▶

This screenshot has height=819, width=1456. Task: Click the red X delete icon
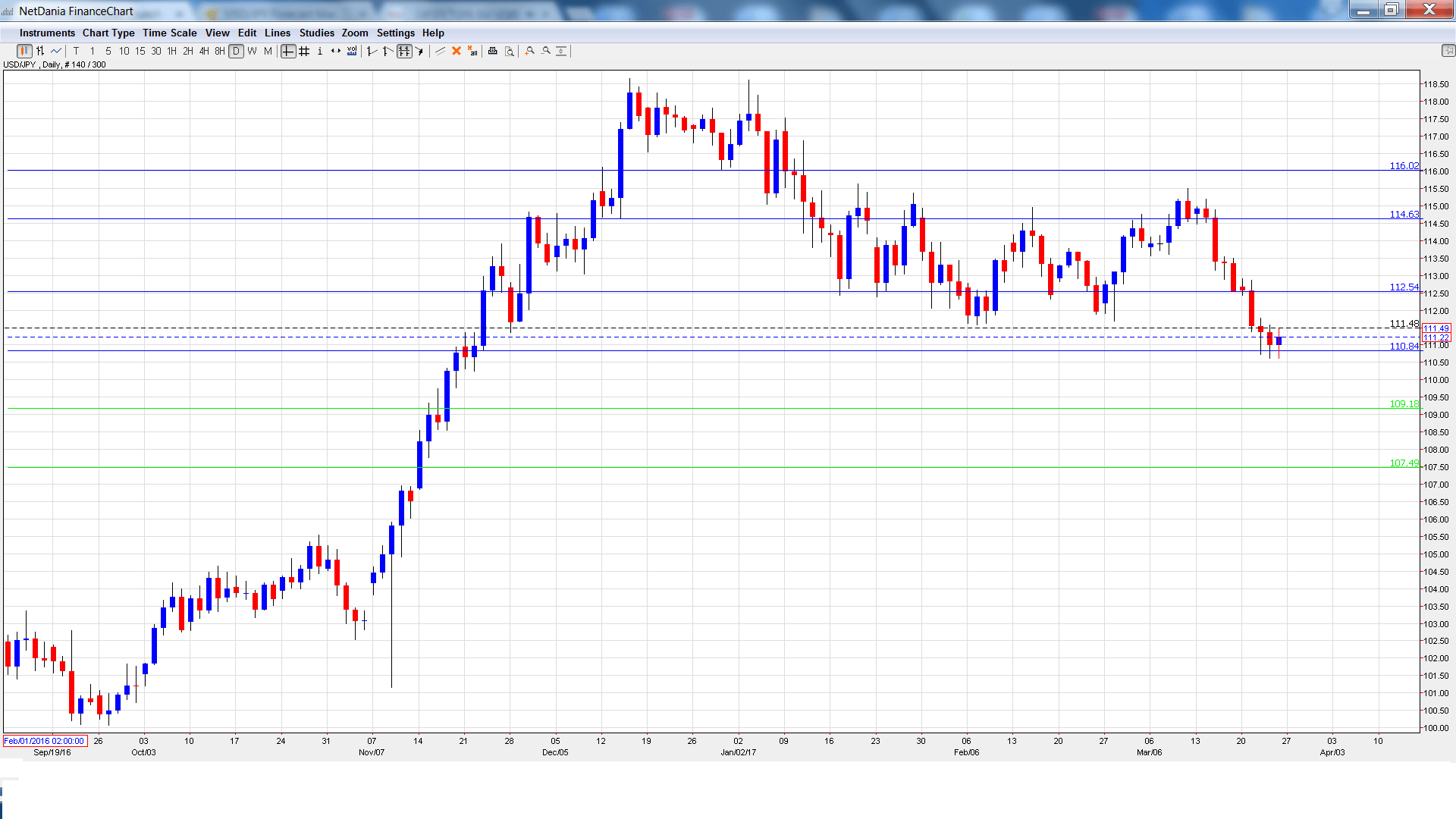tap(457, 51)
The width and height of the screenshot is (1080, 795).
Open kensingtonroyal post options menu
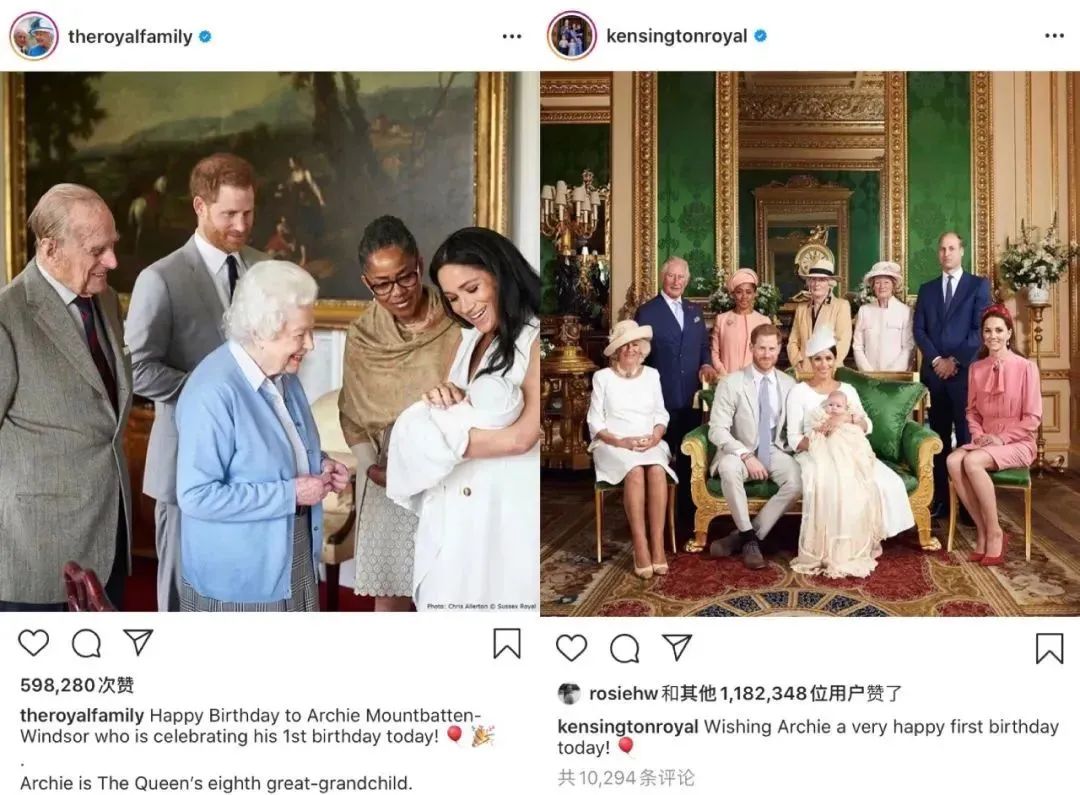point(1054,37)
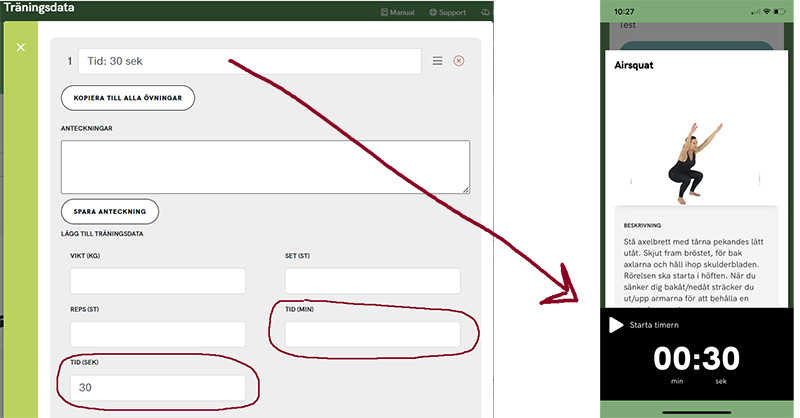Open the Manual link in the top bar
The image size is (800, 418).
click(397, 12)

◀

EXERCISE →
Change every "screenshot" in the lines above to "screen capture" and leave the rest as it is. Write out only the text of the lines, without the pictures.

RESULT →
This screen capture has height=819, width=1456. Task: Click the red X delete icon
tap(457, 51)
The width and height of the screen capture is (1080, 795).
Open kensingtonroyal post options menu
point(1054,37)
Open the Manual link in the top bar
The image size is (800, 418).
click(397, 12)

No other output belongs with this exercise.